Overview
The Center for Musculoskeletal Disease Research is a Center of Biomedical Research Excellence (COBRE) at UAMS funded by the National Institute of General Medical Sciences (NIGMS). The CMDR is a multidisciplinary center that encompasses a broad area of musculoskeletal research, including osteoporosis, orthopedics, biomechanics, multiple myeloma, and cancer metastases to bone, osteoarthritis, osteomyelitis, and aberrant skeletal development. The long-range goal of the Center is to establish the scientific foundation for sustained excellence in musculoskeletal research in central Arkansas. One important component of this effort is to fund pilot projects as a means of supporting the efforts of musculoskeletal investigators to pursue extramural funding. More information on how the CMDR is structured, our core facilities, and services can be obtained on our website or by contacting the CMDR Director, Dr. Charles O’Brien at caobrien@uams.edu.
Projects
Amy Yoshiko Sato, Ph.D.
Assistant Professor, Physiology and Cell Biology
Title of the project: Targeting proteolysis and Sclerostin atrophy signaling in Duchenne Muscular Dystrophy
Duchenne Muscular Dystrophy (DMD) is caused by loss-of-function mutations in the dystrophin gene that lead to an impairment in both muscle and bone, resulting in high fracture rates. The current standard of care for DMD is chronic administration of glucocorticoids, which initially slow the disease. However, because of the direct negative effects of glucocorticoids on muscle and bone cells, chronic treatment of DMD patients with glucocorticoids leads to even lower bone mineral density than untreated patients. Thus, there is a need to identify new therapeutic targets to improve clinical outcomes in DMD. Currently, the exact cellular and molecular mechanisms underlying pathologic bone loss in DMD and the impact of glucocorticoids on bone cell populations in DMD remain unclear.
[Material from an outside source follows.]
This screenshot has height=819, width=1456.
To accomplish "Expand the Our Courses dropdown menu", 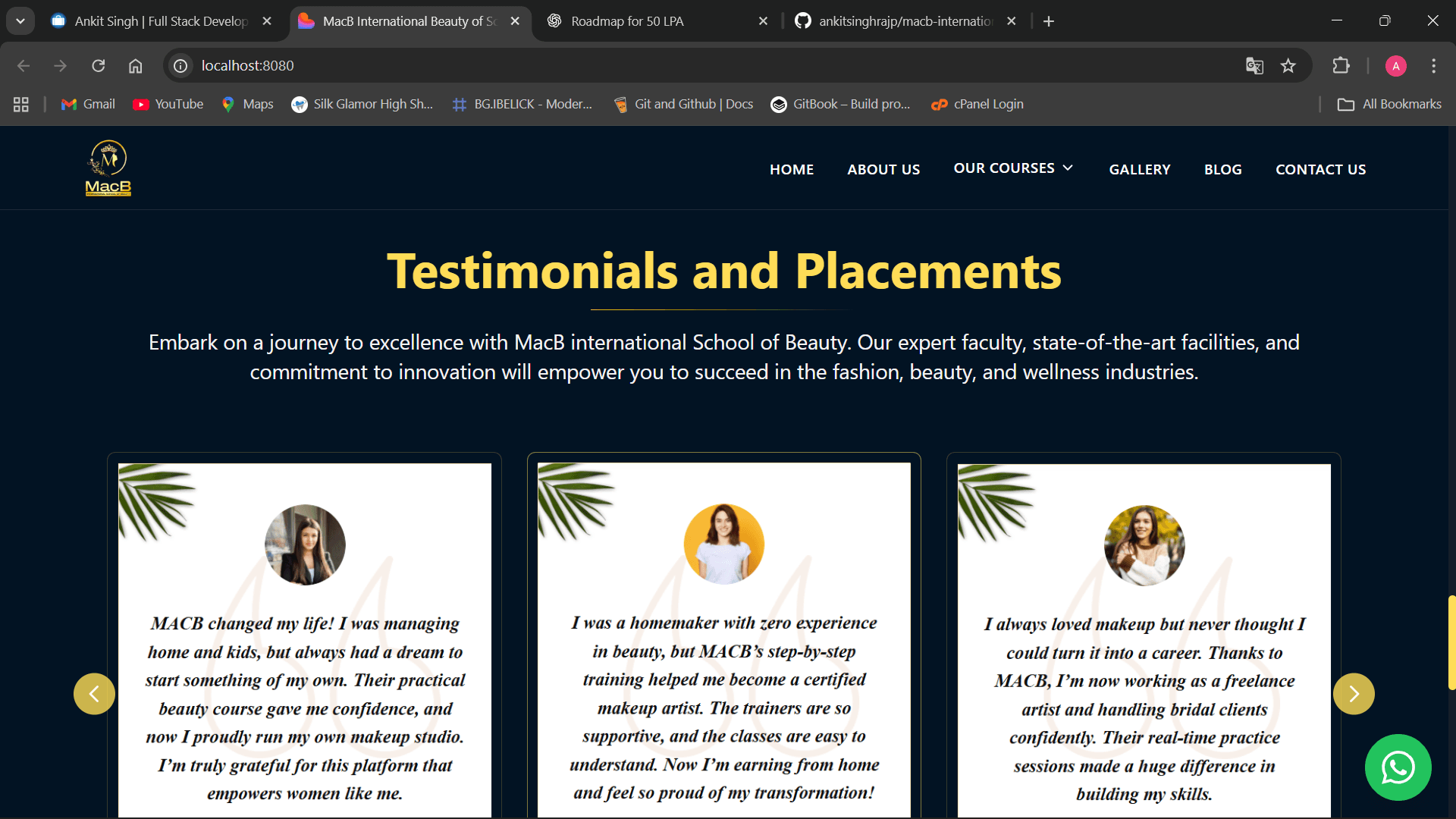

The overall goal of this project is to investigate the hypothesis that targeting proteolytic atrophy signals will preserve muscle and bone in DMD. We anticipate that the successful completion of the proposed studies will advance knowledge of the effects of glucocorticoids on DMD and guide the development of new therapeutic approaches to improve outcomes in patients with muscular dystrophy.
Intawat Nookaew, Ph.D.
Associate Professor, Biomedical Informatics
Title of the project: Role of Extrachromosomal Circular DNA in Bone
Extrachromosomal circular DNA (eccDNA) is a closed-circular DNA derived and free from chromosomes. EccDNAs are formed as a product of chromosomal operations, ubiquitously expressed, vary in length from 50 to over 100k bp, and are present in both normal and cancer cells. EccDNAs harbor full-length/truncated transcripts, enhancers, or small RNAs, which regulate chromatin accessibility and gene expression. Growing evidence indicates eccDNAs have important roles in aging, cancer progression, and muscle function. However, the functional relevance of eccDNAs in the bone microenvironment remains to be elucidated. In this pilot study we aim to identify eccDNAs production by bone cells and examine their contribution and regulation of bone microenvironment. We anticipate that the successful completion of the proposed study will provide unprecedented insights into the molecular roles of eccDNAs in bone and a deeper understanding of the molecular mechanisms underlying bone remodeling by eccDNAs.